RECORDS TO USE: Begin

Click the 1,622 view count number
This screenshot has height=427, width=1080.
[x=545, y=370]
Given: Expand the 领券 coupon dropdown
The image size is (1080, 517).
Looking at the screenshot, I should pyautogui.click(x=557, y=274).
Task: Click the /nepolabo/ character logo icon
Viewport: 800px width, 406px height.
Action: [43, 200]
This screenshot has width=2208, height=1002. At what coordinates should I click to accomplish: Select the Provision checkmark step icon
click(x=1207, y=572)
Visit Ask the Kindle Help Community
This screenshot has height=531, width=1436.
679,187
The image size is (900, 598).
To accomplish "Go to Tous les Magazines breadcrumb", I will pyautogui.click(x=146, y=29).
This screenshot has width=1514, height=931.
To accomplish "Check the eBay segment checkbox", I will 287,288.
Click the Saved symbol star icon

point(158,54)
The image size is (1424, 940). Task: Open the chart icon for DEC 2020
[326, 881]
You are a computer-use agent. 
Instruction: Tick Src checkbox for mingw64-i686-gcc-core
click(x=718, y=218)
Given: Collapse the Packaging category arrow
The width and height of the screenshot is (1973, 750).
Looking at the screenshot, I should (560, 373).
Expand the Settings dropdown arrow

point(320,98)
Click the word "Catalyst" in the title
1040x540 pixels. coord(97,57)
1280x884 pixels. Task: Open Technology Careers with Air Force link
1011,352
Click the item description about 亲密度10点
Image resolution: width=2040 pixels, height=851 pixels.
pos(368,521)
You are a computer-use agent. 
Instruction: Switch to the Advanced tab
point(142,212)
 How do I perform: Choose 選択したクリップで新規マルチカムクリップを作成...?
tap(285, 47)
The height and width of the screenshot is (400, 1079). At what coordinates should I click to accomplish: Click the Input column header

RECORDS TO USE: End

▸ **TO DO**:
Work through the data above line by line and give the number of lines in which "will" occurs. Add nothing else.

▸ **YOUR SOLUTION**:
2